All micrographs were motion-corrected using MotionCor251 and the contrast transfer function (CTF) was determined using CTFFIND452. All particles were autopicked using the NeuralNet option in EMAN253 and further checked manually. The resulting number of boxed particles was 4,255,846. Then, particle coordinates were imported to Relion54, where three rounds of 2D classification were performed to remove 2D class averages with less resolved features. The selected 1,849,818 particles were imported to cryoSPARC55 for generating ab-initio maps, and two good conformations with a discernible difference in the 5′-end of the intron were derived. Then starting with the two conformations, we performed the Non-Uniform Refinement together with Local and Global CTF Refinement, yielding two maps with 2.36-Å resolution from 980,403 particles and 2.73-Å resolution from 468,004 particles.

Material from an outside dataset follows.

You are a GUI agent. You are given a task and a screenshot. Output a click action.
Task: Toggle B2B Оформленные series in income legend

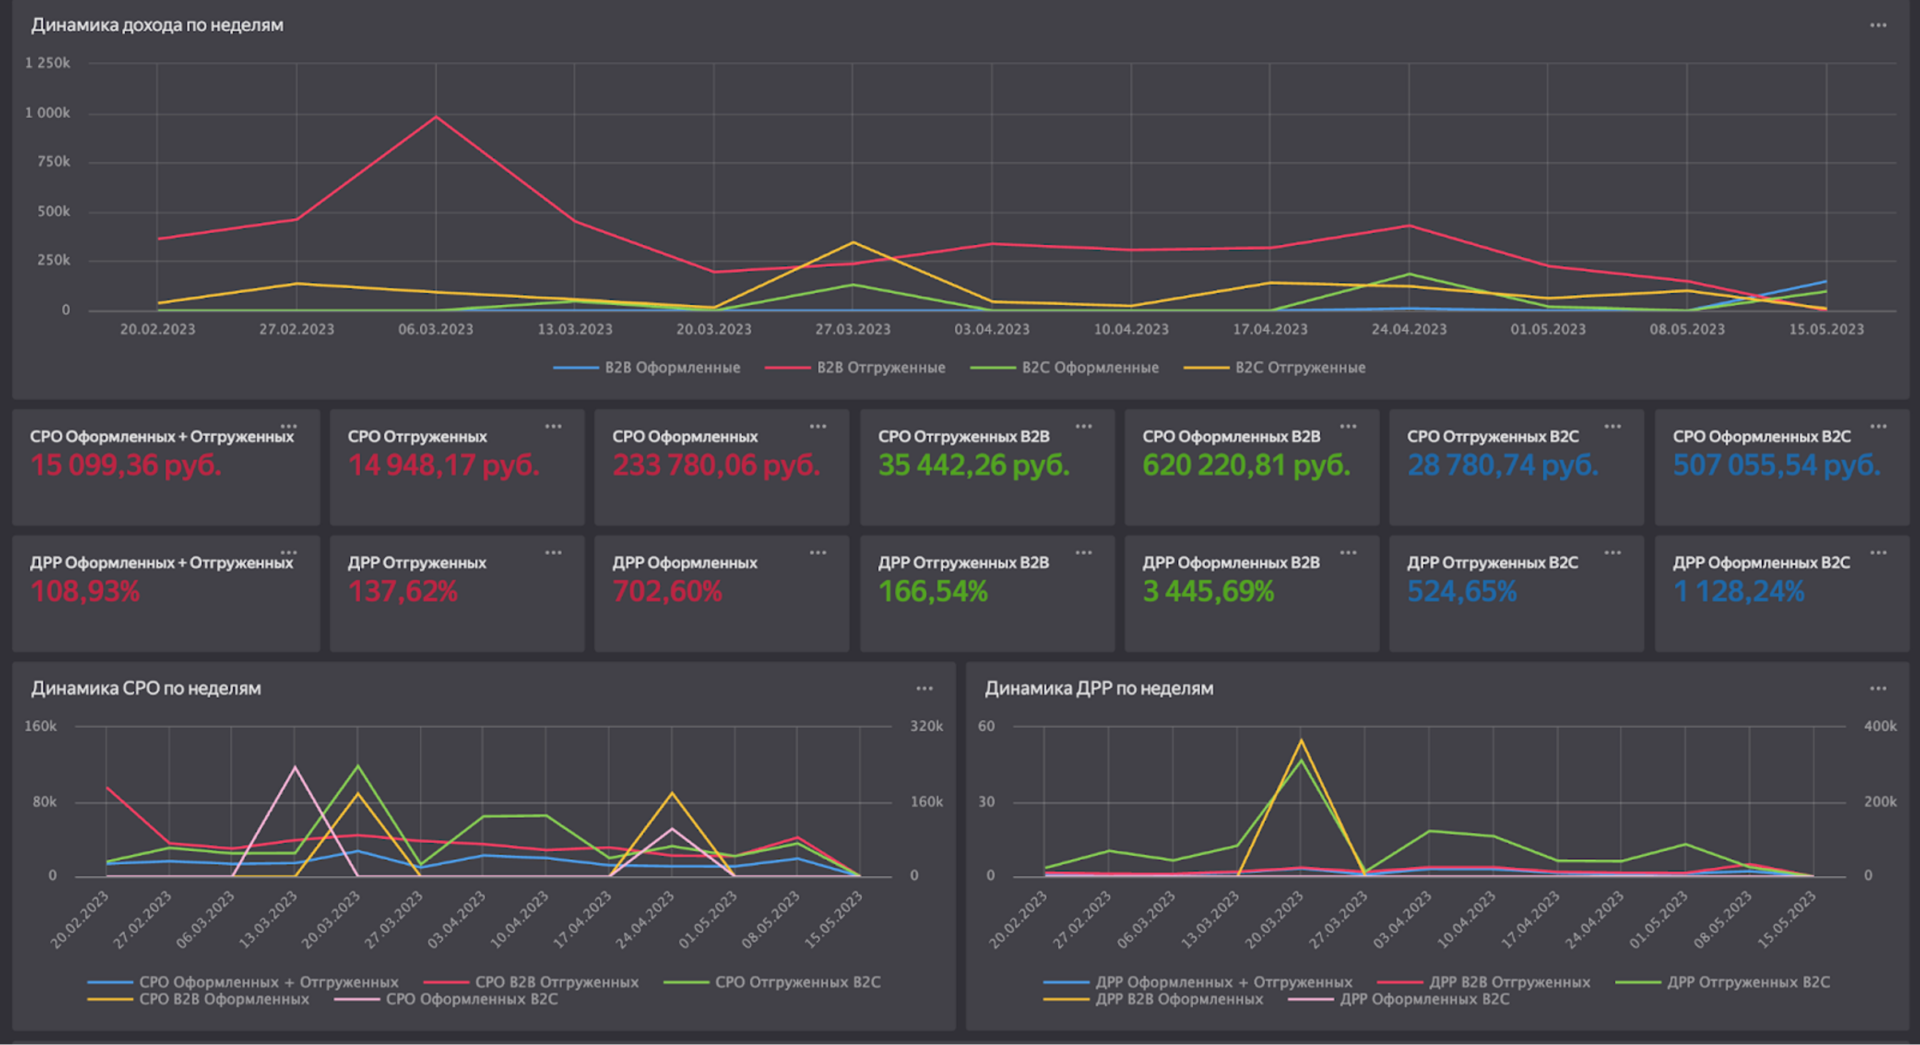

Further 3D Variability Analysis was performed to classify slightly different conformations in each of the above two classes, and totally six conformations were obtained. Final maps were achieved after another round of Non-uniform Refinement for each of the six classes, with resolutions at 2.68 Å, 2.35 Å, 2.62 Å, 2.65 Å, 2.97 Å, and 3.41 Å, respectively. To be noted, the conformational difference between Con2 and Con3 was found during model building. The cited resolutions for the final maps were estimated by the 0.143 criterion of FSC curve in cryoSPARC. (See more information in Supplementary Fig. 2 and Supplementary Table 1).

Model building

The initial models were built using DRRAFTER26. The atomic model of full-length holo Tetrahymena ribozyme (PDB ID: 7EZ2)9 was first rigidly fitted into the cryo-EM densities of Con1-6. Two rounds of modeling were performed for each conformation. Then the top-scoring models of Con1-6 were subjected to model optimization with Coot27, such as the P9a and 5′UCGS2 in all conformations, the phosphorothioate bond of S2 in Con1-2, and some single-stranded linker regions. The resultant models were refined using phenix.real_space_refine with secondary structure and geometry restraints28. The quality of final models was evaluated by MolProbity29 and Q-scores30. Statistics of the map reconstruction and model optimization are summarized in Supplementary Table 1 and Supplementary Fig. 2. All figures were made using Chimera56 or ChimeraX57.

Reporting summary

Further information on research design is available in the Nature Portfolio Reporting Summary linked to this article.